Task item -> Retype the lines below exactly, from the one that contains "Where should I" through the last, and leave every picture out.

### Provided records

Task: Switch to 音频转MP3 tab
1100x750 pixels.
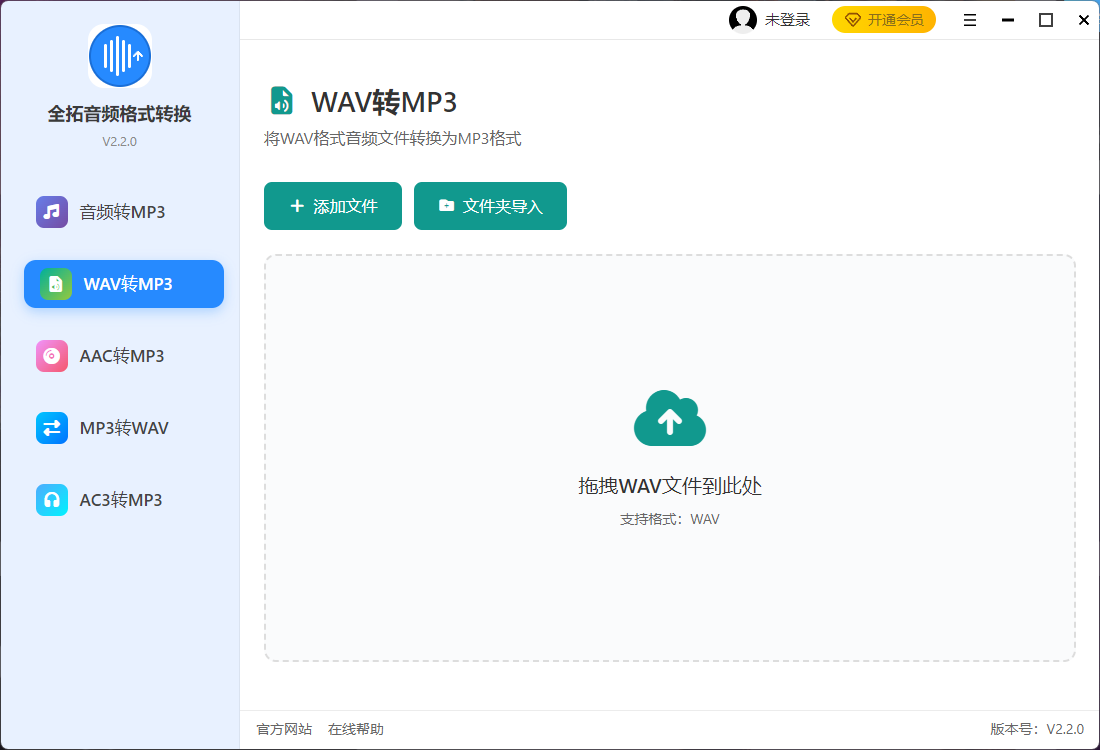Action: point(123,212)
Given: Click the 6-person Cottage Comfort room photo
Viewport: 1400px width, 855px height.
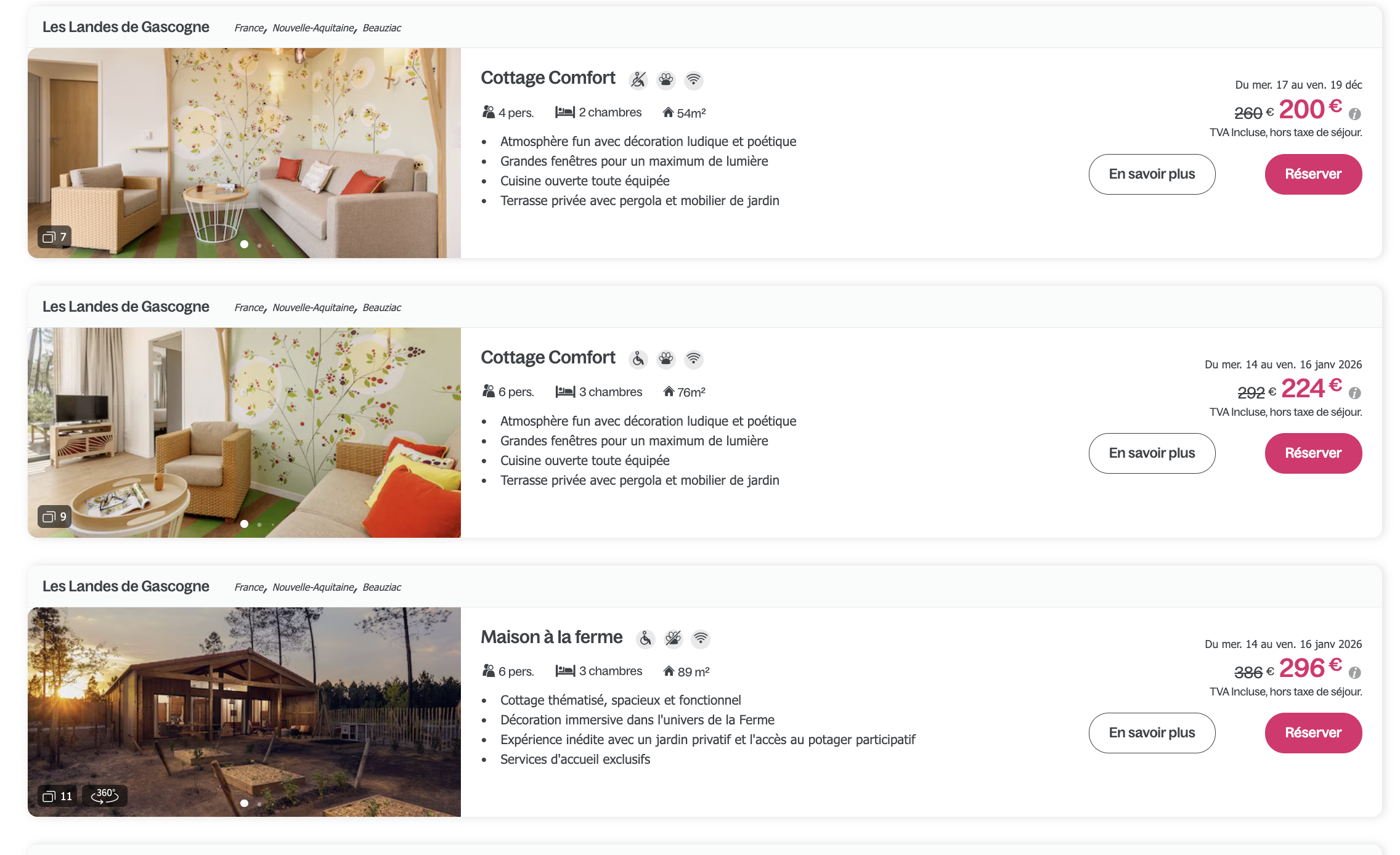Looking at the screenshot, I should (244, 431).
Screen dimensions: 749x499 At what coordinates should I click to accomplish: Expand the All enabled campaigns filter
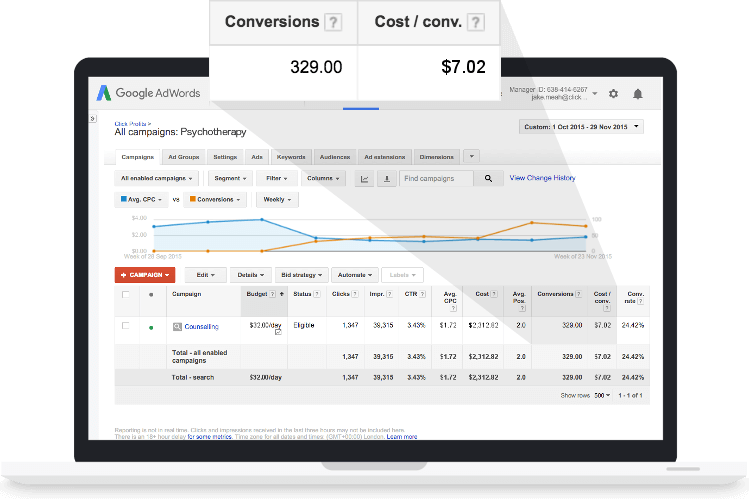pyautogui.click(x=154, y=179)

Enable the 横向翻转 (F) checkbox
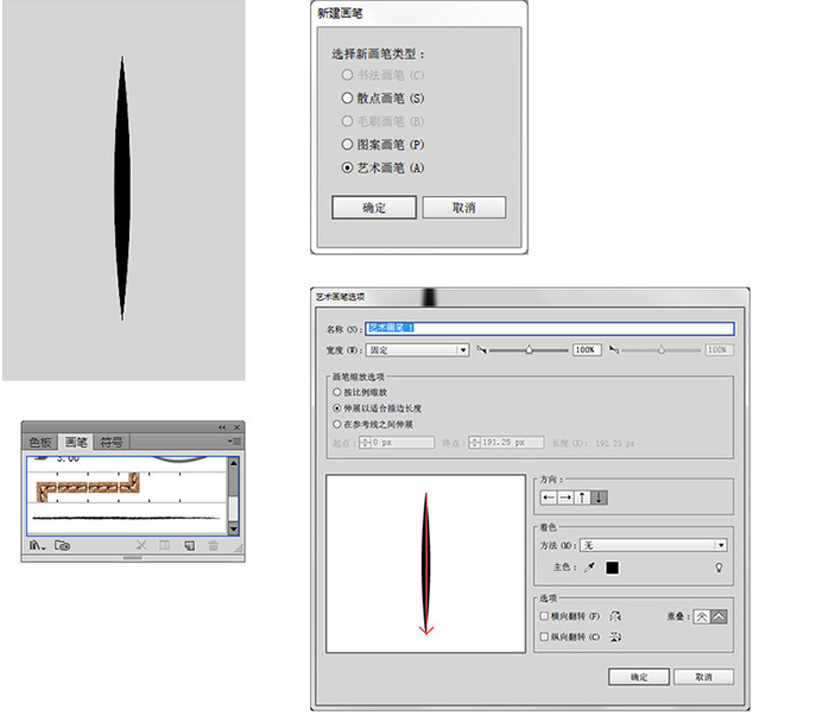pos(544,617)
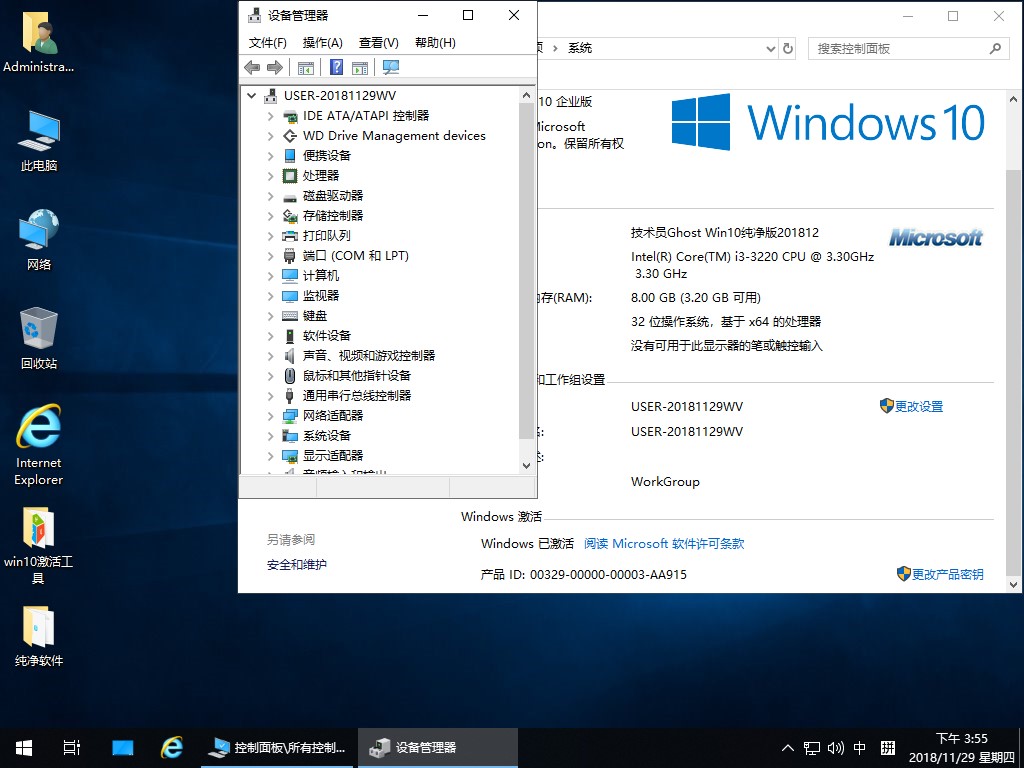Collapse the USER-20181129WV root node

click(252, 96)
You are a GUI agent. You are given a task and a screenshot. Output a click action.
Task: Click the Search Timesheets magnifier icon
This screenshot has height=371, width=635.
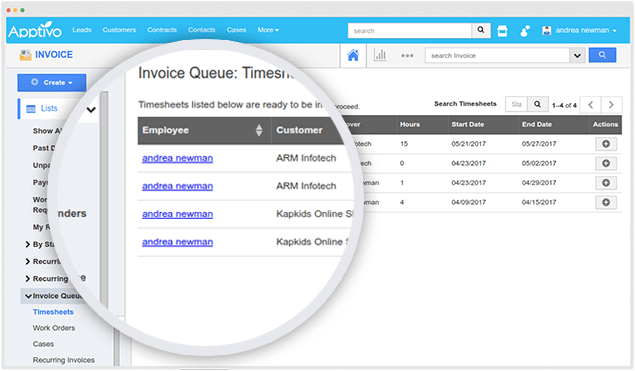pyautogui.click(x=537, y=104)
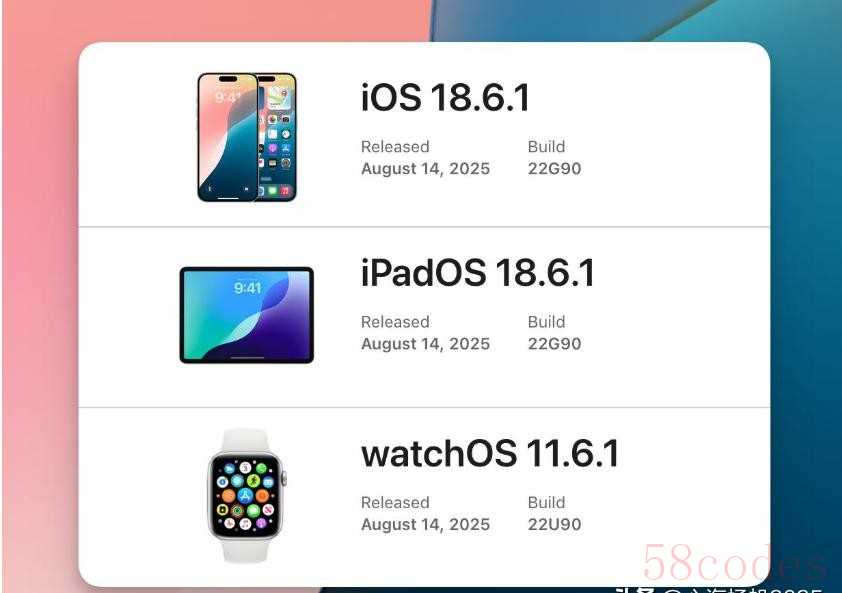This screenshot has width=842, height=593.
Task: Click the Build label under iOS 18.6.1
Action: (x=547, y=147)
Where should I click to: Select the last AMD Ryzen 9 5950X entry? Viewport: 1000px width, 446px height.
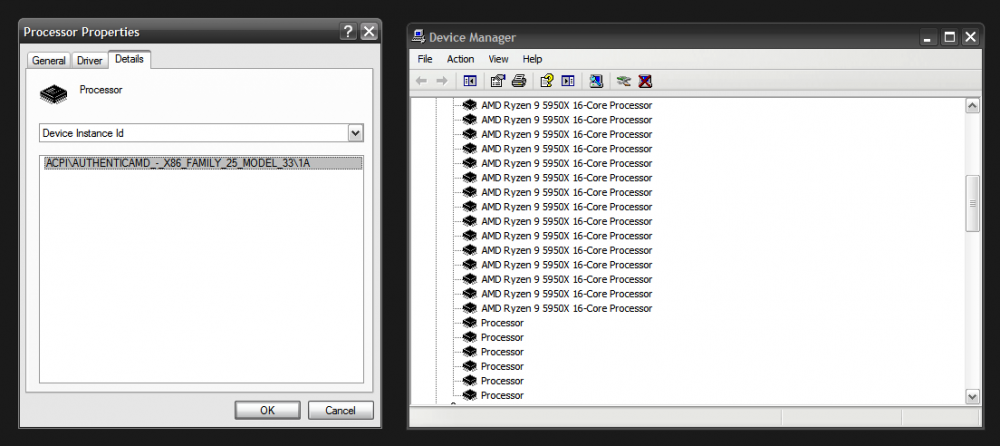[566, 308]
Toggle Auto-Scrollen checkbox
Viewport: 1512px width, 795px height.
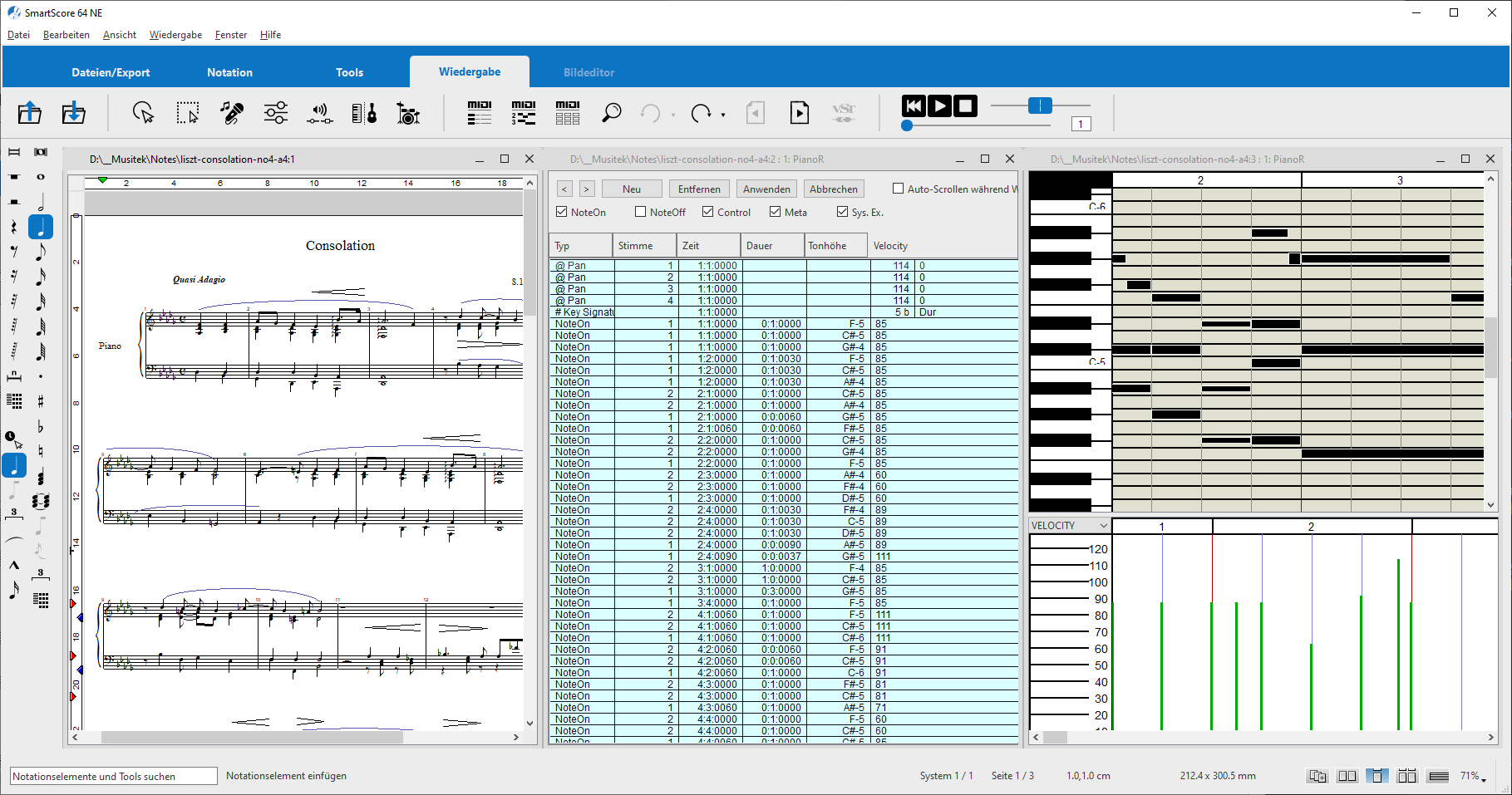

######

Response box ->
Where should I click to: Select the last AMD Ryzen 9 5950X entry? Viewport: 1000px width, 446px height.
[566, 308]
Toggle Auto-Scrollen checkbox
Viewport: 1512px width, 795px height.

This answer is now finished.